From the FDA Drug Label
The dosage and administration of warfarin sodium tablets must be individualized for each patient according to the particular patient’s PT/INR response to the drug. The dosage should be adjusted based upon the patient’s PT/INR. The dose of warfarin should be adjusted to maintain a target INR of 2.5 (INR range, 2.0 to 3.0) for all treatment durations.
The patient's current INR is 1.8, which is below the target range of 2.0 to 3.0. To adjust the dose, the patient's current warfarin dose of 4 mg for 5 days/week and 3 mg for 2 days/week should be increased.
- The exact increase in dose cannot be determined from the provided information, but the dose should be adjusted to achieve a target INR of 2.5.

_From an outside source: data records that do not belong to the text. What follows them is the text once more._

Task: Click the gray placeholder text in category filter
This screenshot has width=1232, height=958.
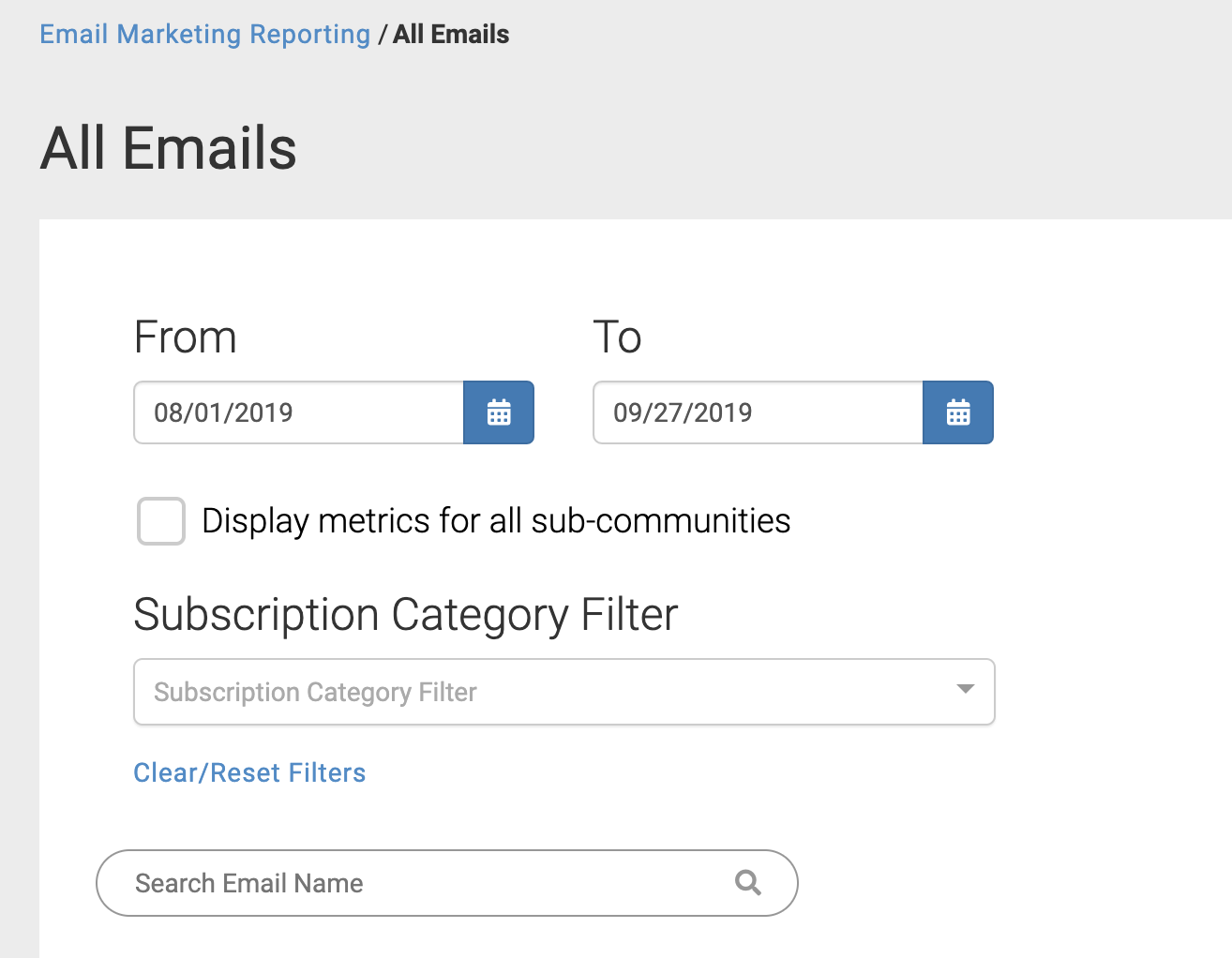Action: [x=315, y=692]
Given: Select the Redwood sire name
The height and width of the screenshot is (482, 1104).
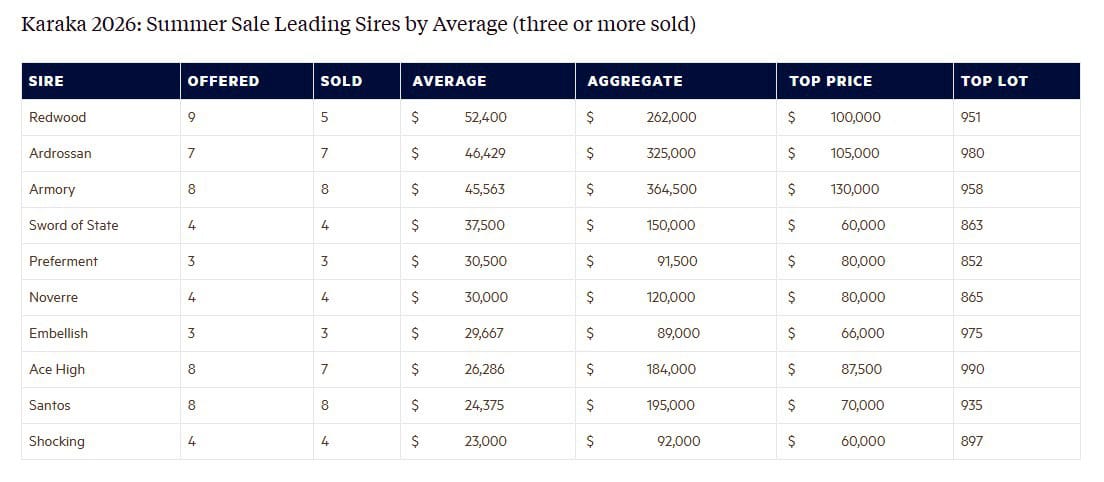Looking at the screenshot, I should pyautogui.click(x=58, y=117).
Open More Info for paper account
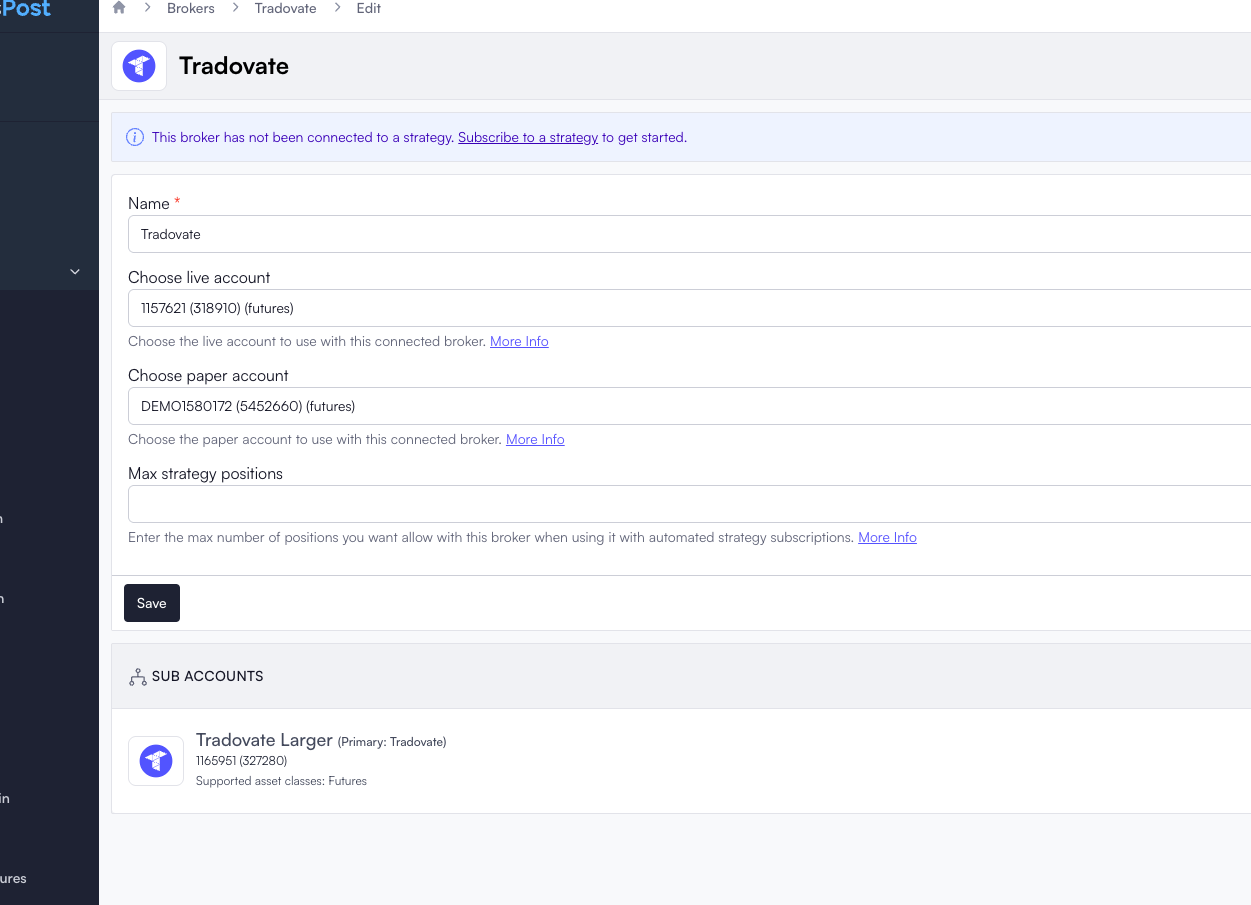The width and height of the screenshot is (1251, 905). [535, 439]
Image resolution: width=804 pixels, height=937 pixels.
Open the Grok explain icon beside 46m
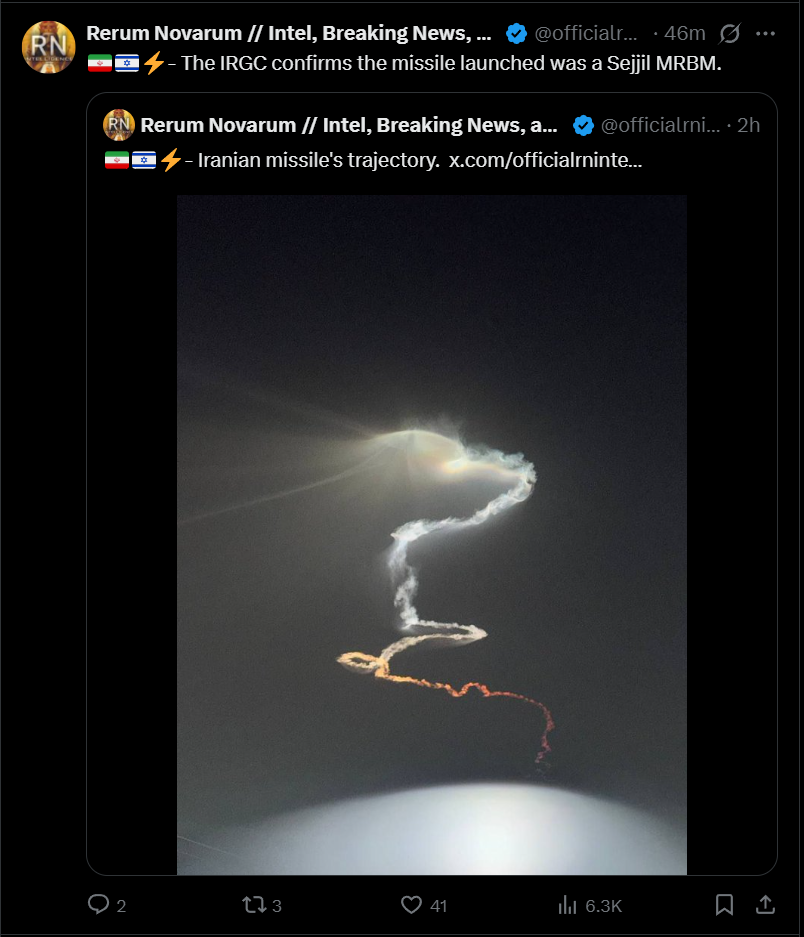pos(730,33)
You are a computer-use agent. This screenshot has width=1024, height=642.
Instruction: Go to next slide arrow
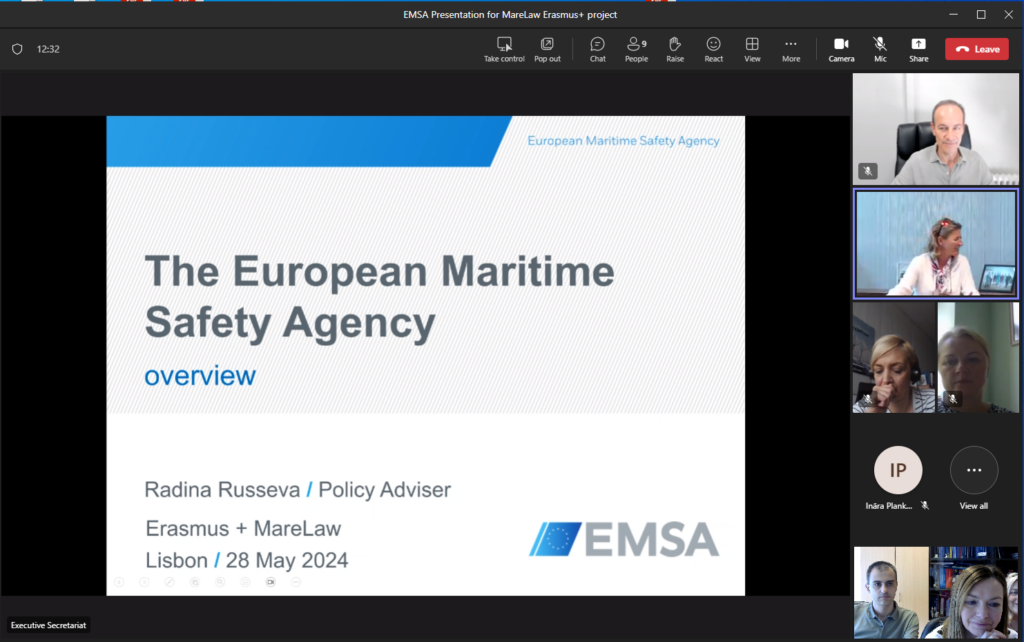[144, 582]
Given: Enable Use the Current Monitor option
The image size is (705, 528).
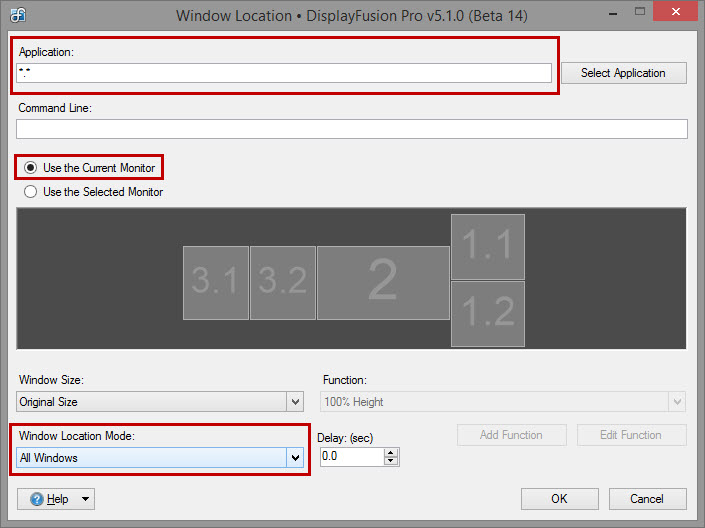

- It is recommended to consult the prescribing doctor to determine the best course of action for adjusting the warfarin dose.
- The patient should be closely monitored for any signs of bleeding or other adverse effects after the dose adjustment. 3
From the Research
Warfarin Dose Adjustment for Low INR
To adjust the warfarin dose for a patient with a low International Normalized Ratio (INR) of 1.8 while on warfarin 4 mg for 5 days/week and 3 mg for 2 days/week, consider the following:
- The patient's current INR is below the therapeutic range, which may increase the risk of thromboembolism 4.
- According to the study on management and dosing of warfarin therapy, adjusting a steady-state warfarin dose depends on the measured INR values and clinical factors, and most changes should alter the total weekly dose by 5% to 20% 5.
- The dose does not need to be adjusted for a single INR that is slightly out of range, but since the patient's INR is 1.8, which is below the therapeutic range, a dose adjustment may be necessary.
Considerations for Dose Adjustment
When adjusting the warfarin dose, consider the following:
- The patient's current dose is 4 mg for 5 days/week and 3 mg for 2 days/week, which may need to be increased to achieve a therapeutic INR.
- The study on management and dosing of warfarin therapy suggests that the INR should be monitored frequently, especially after initiation of warfarin or dose adjustments 5.
- Other factors that may affect the patient's INR, such as diet, medications, and kidney function, should also be considered 6.
Potential Dose Adjustment
Based on the study on management and dosing of warfarin therapy, a potential dose adjustment could be:
- Increase the weekly dose by 5-20%, which would result in a new dose of 4.2-4.8 mg for 5 days/week and 3.2-3.6 mg for 2 days/week.
- Monitor the patient's INR closely after the dose adjustment to ensure that it reaches the therapeutic range.